▶ What the task asks: When you reach the line in the data below that contains "[hw.d] (57, 41)", please start repeating lines exactly, and stop after the line that contains "Impressum (341, 2434)", repeating nothing else.

▶ Stored data:
■ ■ ■
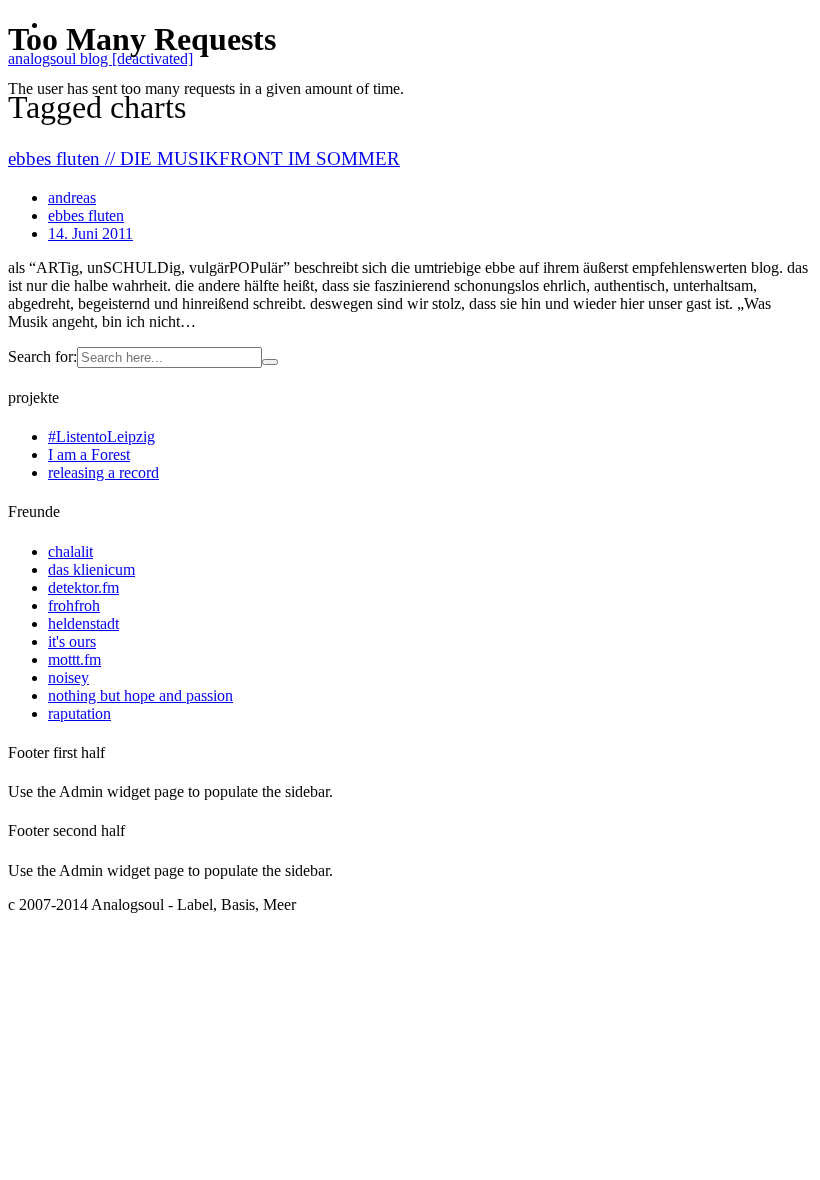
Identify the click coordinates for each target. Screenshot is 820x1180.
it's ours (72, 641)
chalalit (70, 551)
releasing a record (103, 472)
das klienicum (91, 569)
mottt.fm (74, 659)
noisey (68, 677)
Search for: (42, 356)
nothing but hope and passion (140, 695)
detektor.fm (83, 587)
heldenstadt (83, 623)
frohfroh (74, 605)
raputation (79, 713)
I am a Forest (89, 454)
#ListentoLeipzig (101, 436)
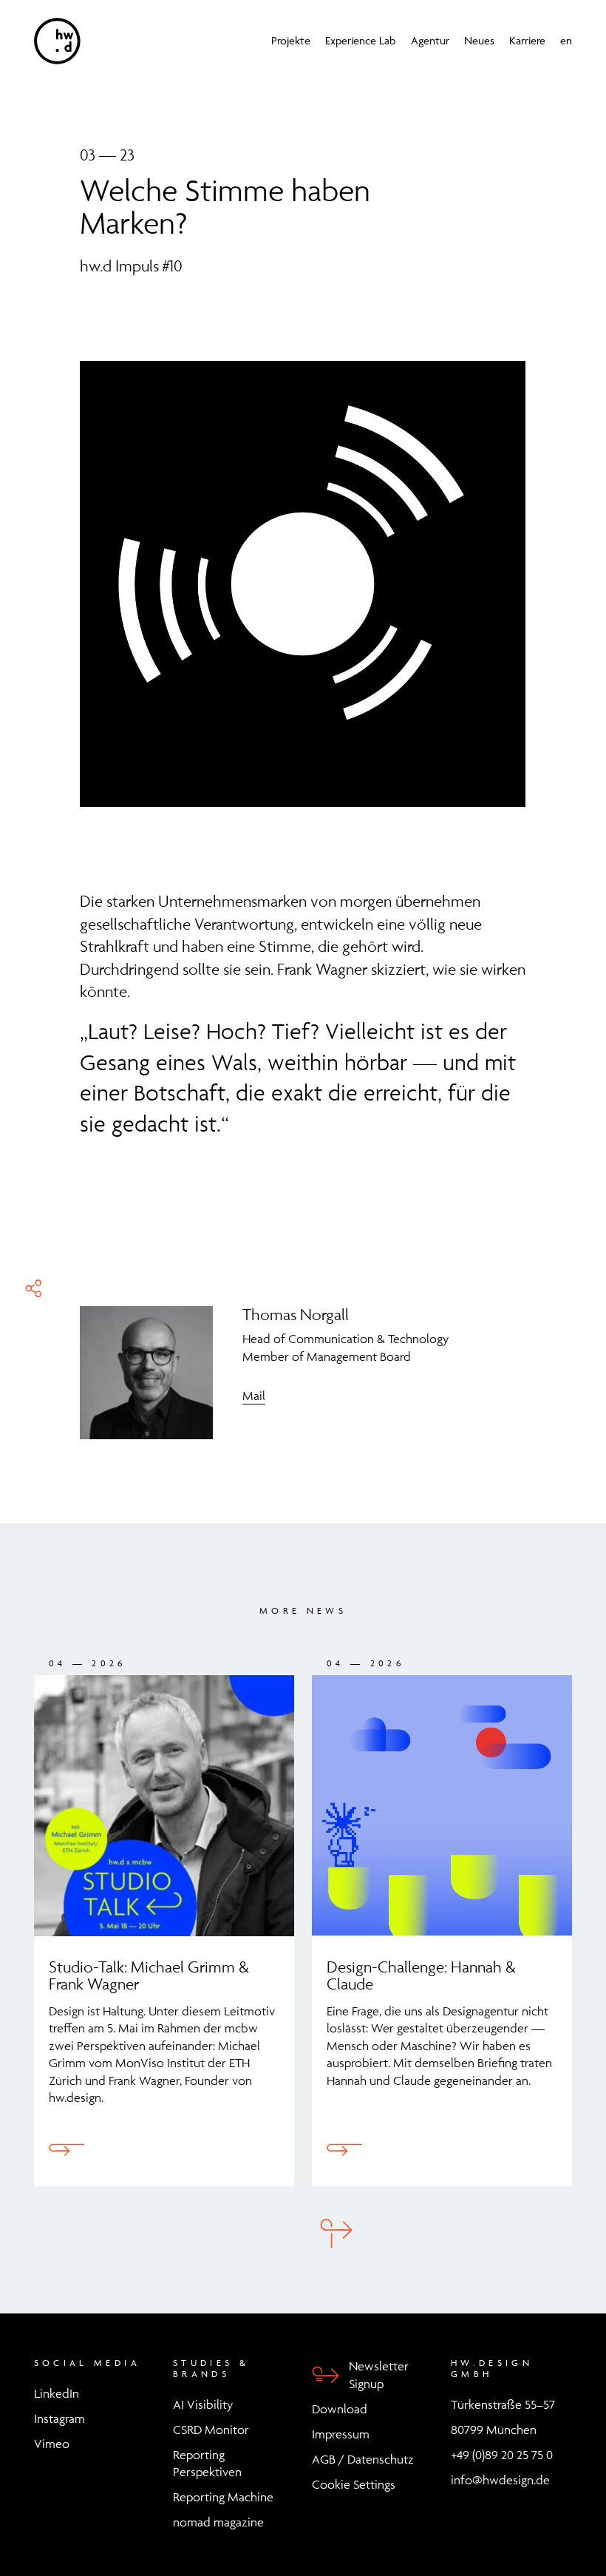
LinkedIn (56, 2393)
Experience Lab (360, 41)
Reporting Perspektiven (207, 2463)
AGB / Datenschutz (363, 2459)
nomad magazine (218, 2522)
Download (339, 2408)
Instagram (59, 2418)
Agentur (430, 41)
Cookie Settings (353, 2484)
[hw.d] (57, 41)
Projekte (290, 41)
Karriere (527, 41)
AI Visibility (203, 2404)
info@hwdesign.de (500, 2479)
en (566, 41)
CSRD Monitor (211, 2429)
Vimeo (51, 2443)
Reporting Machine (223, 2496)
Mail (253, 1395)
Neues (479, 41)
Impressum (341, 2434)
■ ■ ■
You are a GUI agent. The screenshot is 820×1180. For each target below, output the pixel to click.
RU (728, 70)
■ ■ ■
▶ Answer section:
[hw.d] (57, 41)
Projekte (290, 41)
Karriere (527, 41)
AI Visibility (203, 2404)
info@hwdesign.de (500, 2479)
en (566, 41)
CSRD Monitor (211, 2429)
Vimeo (51, 2443)
Reporting Machine (223, 2496)
Mail (253, 1395)
Neues (479, 41)
Impressum (341, 2434)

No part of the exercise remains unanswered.